──────── Extrait choisi ────────

Les bureaux de vote ont fermé, les Brésiliens retiennent leur souffle
Les bureaux de vote ont fermé dimanche à 17H00 locales (20H00 GMT) et le Brésil retient son souffle dans l'attente du nom du vainqueur : le président sortant d'extrême droite Jair Bolsonaro, ou l'ex-président de gauche Luiz Inacio Lula da Silva, le favori.
Une polémique est venue entacher une journée qui s'est déroulée sans incident majeur.
Le président du Tribunal supérieur électoral (TSE) Alexandre de Moraes a annoncé la levée de barrages filtrants de la police routière fédérale (PRF) qui ont "retardé l'arrivée des électeurs" aux bureaux de vote, la gauche criant au scandale.
M. de Moraes a cependant affirmé en conférence de presse que, malgré les retards, "aucun autocar n'a rebroussé chemin et tous les électeurs ont pu voter".
Le président Bolsonaro, 67 ans, parmi les premiers à avoir voté dès l'ouverture des bureaux dans le quartier Vila militar de Rio de Janeiro, est arrivé en milieu d'après-midi à Brasilia au palais de l'Alvorada où il devait attendre les résultats.
Au moins 200 personnes ont commencé à se rassembler dans le centre de Brasila, sur l'Esplanade des ministères, après la fermeture des bureaux, a constaté l'AFP.
Vêtu d'un t-shirt avec l'inscription "Brésil" jaune et vert, aux couleurs du drapeau national affectionné par ses supporters, Bolsonaro s'était auparavant affiché aux côtés de l'équipe de football de Flamengo, qui a remporté samedi en Equateur la Copa Libertadores, l'équivalent de la Ligue des champions européenne.
Lula, 77 ans, devait attendre les résultats à Sao Paulo où les célébrations ont été prévues en cas de victoire. Chemise blanche à manches longues, il avait dit sa "confiance dans une victoire de la démocratie" en votant à Sao Bernardo do Campo, la ville du sud-est où il a fait ses débuts en tant que dirigeant syndical.
Lula a souhaité "restaurer la paix entre les Brésiliens", à l'issue d'une campagne ultra-polarisée qui a coupé le pays en deux.

──────── Données fournies ────────

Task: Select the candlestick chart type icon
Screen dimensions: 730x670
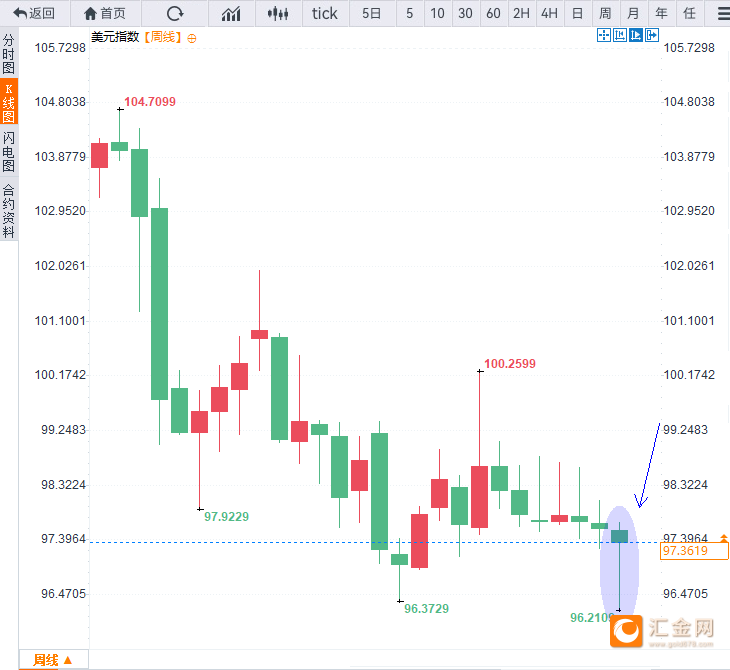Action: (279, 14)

────────
──────── Données fournies ────────

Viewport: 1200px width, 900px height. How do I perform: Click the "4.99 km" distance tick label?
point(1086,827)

────────

▶ **Consignes à suivre**
1/ Selon l'article sur le scrutin brésilien, pourquoi le président du TSE a-t-il annoncé la levée des barrages filtrants de la police routière fédérale ? Répondez en une à trois phrases.
2/ Reprenez l'article sur l'élection présidentielle brésilienne après sa dernière phrase et poursuivez-le.
Ces données proviennent d'une autre source.

▶ **Résultats obtenus**
1/ Alexandre de Moraes a annoncé la levée de ces barrages filtrants parce qu'ils avaient « retardé l'arrivée des électeurs » aux bureaux de vote. Il a toutefois affirmé que, malgré ces retards, aucun autocar n'avait rebroussé chemin et que tous les électeurs avaient pu voter.

2/
- Accepter la défaite -
La campagne entre ces deux hommes que tout oppose s'est déroulée dans un climat brutal qui les a vus s'insulter copieusement pendant que les réseaux sociaux, unique source d'information de la majorité des 170 millions d'utilisateurs brésiliens, charriaient des torrents de désinformation.
Bolsonaro a insulté Lula: "voleur", "ex-prisonnier", "alcoolique" ou "honte nationale". Ce dernier a rendu les coups: "pédophile", "cannibale", "génocidaire" ou "petit dictateur".
Dimanche, en Amazonie, les indigènes de l'ethnie Sateré-Mawé, de la communauté Sahu-Apé, ont dessiné sur leurs joues des flèches rouge et noire avant de se rendre à pied dans le bureau de vote le plus proche de leurs maisons de bois.
Ces dessins signifient qu'ils ont un objectif à atteindre : faire élire leur candidat, Lula, celui qui "sait ce que c'est que de lutter au quotidien" et "combien c'est difficile (...) pour nous".
Le nom du nouveau président devrait être officialisé avant 20H00 locales (23H00 GMT). Les premières estimations devraient être favorables au candidat Bolsonaro avec le dépouillement en premier des Etats du Sud du pays, avant ceux du Nord, soutiens de Lula.
Si les sondages prédisent depuis des mois une victoire de Lula, Bolsonaro a encore des raisons d'y croire.
Selon l'ultime enquête Datafolha samedi soir, l'écart s'est resserré à 52%/48% pour Lula avec une marge d'erreur de 2 points. Les sondages avaient lourdement sous-estimé le score de Bolsonaro au 1er tour (43% contre 48% pour Lula).
L'abstention pourrait être la clé du résultat. L'enjeu majeur de l'entre-deux tours a été la chasse aux 32 millions d'abstentionnistes, alors que six millions de voix séparaient Lula (48%) de son Bolsonaro (43%).
L'autre question qui taraudait les observateurs était de savoir si, en cas de défaite, Bolsonaro accepterait le verdict des urnes, en devenant le premier président se présentant à un second mandat à ne pas être réélu depuis le retour à la démocratie en 1985.
Après avoir lancé des attaques incessantes contre le système "frauduleux" des urnes électroniques, il a affirmé vendredi, sans convaincre: "celui qui a le plus de voix gagne. C'est la démocratie".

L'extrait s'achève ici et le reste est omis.